THE US state of Mississippi quietly passed an Arizona-style “religious freedom” bill overnight, which could allow state residents to sue over laws that they believe put a burden on their religious practices and beliefs.

While supporters of the legislation have stated it would protect religious freedoms, LGBTI activists have warned it could be used to legally allow discrimination against their community in the name of religion.

A similar bill had passed Arizona’s government earlier this year, but Governor Jan Brewer vetoed it after it protests and heavy criticism from LGBTI and human rights groups, corporate business owners and US Senators both Democrat and Republican.

However, unlike the Arizona version, there are reports that the Mississippi bill is expected to be signed off by Governor Phil Bryant.

The bill had been shelved after two earlier versions missed deadlines. Opponents of these versions dubbed it as a “turn away the gays” bill as it allowed business owners to refuse service to LGBTI people or interracial couples on religious grounds.

The third version, which was resurrected last week in a conference committee, saw much of the original wording removed.

Mississippi’s House and Senate, both of which are controlled by Republicans, then passed it by wide margins.

Similar bills are pending in the states of Missouri and Oklahoma, where legislators are expected to debate them in coming months.

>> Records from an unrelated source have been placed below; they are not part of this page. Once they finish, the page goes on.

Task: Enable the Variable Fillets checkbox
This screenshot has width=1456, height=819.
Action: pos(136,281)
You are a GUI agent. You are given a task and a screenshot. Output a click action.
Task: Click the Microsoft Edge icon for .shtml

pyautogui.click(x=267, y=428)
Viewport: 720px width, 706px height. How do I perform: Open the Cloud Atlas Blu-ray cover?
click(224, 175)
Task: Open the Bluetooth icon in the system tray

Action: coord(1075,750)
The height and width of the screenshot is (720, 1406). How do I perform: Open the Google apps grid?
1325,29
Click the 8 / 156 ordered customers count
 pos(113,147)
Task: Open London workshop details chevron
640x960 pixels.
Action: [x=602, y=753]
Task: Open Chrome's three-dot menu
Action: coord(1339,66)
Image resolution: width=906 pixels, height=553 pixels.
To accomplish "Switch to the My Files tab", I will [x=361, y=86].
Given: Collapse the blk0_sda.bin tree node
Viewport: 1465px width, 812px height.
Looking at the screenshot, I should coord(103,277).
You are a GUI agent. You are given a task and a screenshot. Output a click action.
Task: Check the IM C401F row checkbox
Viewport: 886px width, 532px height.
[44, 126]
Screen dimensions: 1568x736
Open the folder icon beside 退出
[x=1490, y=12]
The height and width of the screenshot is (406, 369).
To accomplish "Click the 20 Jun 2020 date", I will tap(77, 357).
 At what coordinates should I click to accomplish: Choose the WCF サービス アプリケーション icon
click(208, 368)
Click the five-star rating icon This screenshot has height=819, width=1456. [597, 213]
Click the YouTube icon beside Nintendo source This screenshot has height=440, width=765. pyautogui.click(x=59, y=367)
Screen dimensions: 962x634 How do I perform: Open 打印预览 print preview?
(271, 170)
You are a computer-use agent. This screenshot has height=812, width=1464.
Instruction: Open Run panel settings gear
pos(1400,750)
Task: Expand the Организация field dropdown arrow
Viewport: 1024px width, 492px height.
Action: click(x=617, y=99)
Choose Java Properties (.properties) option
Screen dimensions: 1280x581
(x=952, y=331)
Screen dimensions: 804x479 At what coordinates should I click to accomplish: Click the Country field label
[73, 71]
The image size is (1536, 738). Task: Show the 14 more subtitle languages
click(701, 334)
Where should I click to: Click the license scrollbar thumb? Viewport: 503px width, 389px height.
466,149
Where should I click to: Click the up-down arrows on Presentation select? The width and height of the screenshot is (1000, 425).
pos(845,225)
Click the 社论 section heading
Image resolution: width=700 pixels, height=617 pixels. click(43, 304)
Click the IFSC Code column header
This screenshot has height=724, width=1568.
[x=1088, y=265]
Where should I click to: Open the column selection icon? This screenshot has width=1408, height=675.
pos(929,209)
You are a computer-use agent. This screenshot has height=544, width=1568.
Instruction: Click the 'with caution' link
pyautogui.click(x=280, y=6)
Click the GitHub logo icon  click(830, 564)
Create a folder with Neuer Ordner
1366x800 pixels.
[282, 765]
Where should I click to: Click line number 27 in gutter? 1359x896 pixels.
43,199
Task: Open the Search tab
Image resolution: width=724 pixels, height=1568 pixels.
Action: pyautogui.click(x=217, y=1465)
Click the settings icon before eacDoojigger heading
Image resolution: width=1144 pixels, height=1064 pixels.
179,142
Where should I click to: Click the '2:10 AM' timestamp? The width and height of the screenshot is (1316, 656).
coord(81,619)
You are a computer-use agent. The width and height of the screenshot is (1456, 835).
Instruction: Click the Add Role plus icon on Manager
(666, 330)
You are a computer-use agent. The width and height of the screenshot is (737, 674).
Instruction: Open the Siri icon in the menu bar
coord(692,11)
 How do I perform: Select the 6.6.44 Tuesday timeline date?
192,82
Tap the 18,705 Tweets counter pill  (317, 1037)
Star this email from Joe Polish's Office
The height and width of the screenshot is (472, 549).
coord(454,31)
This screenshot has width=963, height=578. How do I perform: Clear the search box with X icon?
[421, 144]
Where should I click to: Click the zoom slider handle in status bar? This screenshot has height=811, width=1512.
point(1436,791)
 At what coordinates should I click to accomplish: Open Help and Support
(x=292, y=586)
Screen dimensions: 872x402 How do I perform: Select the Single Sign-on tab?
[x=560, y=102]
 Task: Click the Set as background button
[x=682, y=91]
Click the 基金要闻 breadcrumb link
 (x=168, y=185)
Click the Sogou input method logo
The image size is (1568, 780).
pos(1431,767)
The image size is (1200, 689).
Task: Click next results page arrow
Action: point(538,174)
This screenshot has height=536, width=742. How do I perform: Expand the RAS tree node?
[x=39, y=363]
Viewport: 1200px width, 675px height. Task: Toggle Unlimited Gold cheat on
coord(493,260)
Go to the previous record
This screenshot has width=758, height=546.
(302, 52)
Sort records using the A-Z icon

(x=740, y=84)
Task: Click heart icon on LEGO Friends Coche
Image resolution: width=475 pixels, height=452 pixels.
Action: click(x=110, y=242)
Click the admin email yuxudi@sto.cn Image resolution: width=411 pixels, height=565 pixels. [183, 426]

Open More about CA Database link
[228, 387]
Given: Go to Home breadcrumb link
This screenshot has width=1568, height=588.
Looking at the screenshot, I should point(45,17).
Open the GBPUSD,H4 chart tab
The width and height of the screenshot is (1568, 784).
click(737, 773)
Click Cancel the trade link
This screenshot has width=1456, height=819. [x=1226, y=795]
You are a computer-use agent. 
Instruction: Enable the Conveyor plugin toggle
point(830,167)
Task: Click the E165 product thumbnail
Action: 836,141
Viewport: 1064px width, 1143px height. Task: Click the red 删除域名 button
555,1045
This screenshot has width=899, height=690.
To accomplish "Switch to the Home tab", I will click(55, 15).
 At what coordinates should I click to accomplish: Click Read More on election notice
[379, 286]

North Carolina is also likely to bring up a religious freedom measure next month.

Religious freedom laws are on the books in 18 US states, and until earlier this year, when the Arizona measure sparked outrage, few politicians raised any objections to the measures. When the Mississippi version passed the Senate for the first time in January, before Arizona’s bill attracted worldwide controversy, every member voted in favour of it.